**SELECTED EXTRACT:**
In their view, prostate cancer doesn't happen overnight. Instead, Lilja and colleagues see it as a process that begins many years before cancer is diagnosed. And a rise in PSA may signal that this process is under way.
"Our findings are highly important in that they identify this sort of marker signal exists before age 40," Lilja tells WebMD. "It is unique that we have a biomarker with such extensive delay between when a blood sample is drawn and a diagnosis -- and are able to associate this marker with disease."
Lilja and colleagues took advantage of a "natural experiment" -- 21,277 Swedish men aged 33 to 50 who gave blood from 1974 to 1986 as part of a heart study. PSA screening isn't widespread in Sweden, but cancer registries are. So the researchers were able to tell which men got prostate cancer and which didn't.
In their first look at the data, the researchers found that a single PSA test before age 50 predicted low or high risk of prostate cancer. Now they report that a single PSA test before age 40 predicts prostate cancer risk.
"We are seeing that low PSA values are associated with low future risk of prostate cancer," Lilja says. "The median PSA level in this population of men with low long-term risk is around 0.6 ng/mL."
The researchers hoped to find a time point when the prostate cancer process starts. But that effort has not yet been successful.
"So far we have not been able to see an age where we don't see the signal," Lilja says. "But now we know we can identify individuals who, in the future, are quite unlikely to benefit from further testing and intervention. What that means for PSA screening guidelines is not yet known. And how often a low-risk man will need PSA testing, we don't know."
However, AUA spokesman Ira D. Sharlip, MD, clinical professor of urology at the University of California, San Francisco, says the AUA committee responsible for these guidelines is taking a hard look at the Lilja team's data. Current AUA recommendations call for men to start PSA screening at age 50 if they are not at high risk, because relatively few such men get prostate cancer before then.
"The PSA guideline document that AUA has was written in 2000; it is being updated now," Sharlip tells WebMD. "On the basis of this study, there is a possibility they might revise it to age 40."

**INSTRUCTIONS FOR THE TASK:** Reproduce, word for word, the portion of the PSA screening article between "However, AUA spokesman" and "cancer before then.", inclusive.

**ENTRIES SHOWN:**

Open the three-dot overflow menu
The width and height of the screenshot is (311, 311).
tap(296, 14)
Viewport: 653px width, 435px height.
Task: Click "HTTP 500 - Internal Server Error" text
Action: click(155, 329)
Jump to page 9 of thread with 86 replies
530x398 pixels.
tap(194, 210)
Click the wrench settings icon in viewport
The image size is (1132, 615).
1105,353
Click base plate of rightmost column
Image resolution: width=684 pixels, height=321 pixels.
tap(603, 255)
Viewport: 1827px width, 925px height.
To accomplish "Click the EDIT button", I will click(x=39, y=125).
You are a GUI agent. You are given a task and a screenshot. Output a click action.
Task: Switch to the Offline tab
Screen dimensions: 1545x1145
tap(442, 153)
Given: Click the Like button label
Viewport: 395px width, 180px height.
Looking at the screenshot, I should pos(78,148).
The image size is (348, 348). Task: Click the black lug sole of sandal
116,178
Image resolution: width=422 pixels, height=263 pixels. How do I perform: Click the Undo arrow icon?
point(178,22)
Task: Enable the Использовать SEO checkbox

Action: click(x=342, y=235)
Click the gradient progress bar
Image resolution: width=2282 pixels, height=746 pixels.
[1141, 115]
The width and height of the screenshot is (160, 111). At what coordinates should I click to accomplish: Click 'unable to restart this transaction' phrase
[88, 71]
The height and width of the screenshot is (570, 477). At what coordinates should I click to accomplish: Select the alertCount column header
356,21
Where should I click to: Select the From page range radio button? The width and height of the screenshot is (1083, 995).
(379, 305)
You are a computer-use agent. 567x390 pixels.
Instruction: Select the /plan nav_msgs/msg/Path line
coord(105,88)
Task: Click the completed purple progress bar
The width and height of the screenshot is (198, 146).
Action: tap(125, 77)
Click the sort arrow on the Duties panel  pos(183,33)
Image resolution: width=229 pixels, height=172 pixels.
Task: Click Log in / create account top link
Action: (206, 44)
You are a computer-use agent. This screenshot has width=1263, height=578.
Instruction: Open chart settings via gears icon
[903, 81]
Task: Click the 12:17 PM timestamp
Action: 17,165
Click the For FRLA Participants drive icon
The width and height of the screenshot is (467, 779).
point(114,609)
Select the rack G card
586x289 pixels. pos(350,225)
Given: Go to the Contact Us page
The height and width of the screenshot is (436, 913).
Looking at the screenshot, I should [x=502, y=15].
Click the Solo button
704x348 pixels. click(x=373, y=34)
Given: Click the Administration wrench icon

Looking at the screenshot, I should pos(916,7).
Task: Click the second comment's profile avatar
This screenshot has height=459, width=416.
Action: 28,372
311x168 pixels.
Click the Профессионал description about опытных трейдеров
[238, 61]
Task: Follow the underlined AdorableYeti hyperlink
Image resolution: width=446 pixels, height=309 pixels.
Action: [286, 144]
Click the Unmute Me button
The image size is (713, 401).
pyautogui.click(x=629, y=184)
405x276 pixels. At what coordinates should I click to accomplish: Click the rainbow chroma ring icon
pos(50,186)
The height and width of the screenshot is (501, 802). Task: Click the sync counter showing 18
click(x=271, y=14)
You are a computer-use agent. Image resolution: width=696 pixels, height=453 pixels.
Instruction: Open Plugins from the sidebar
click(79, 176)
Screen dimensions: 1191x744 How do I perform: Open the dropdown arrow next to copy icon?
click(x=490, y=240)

**EXERCISE ANSWER:**
However, AUA spokesman Ira D. Sharlip, MD, clinical professor of urology at the University of California, San Francisco, says the AUA committee responsible for these guidelines is taking a hard look at the Lilja team's data. Current AUA recommendations call for men to start PSA screening at age 50 if they are not at high risk, because relatively few such men get prostate cancer before then.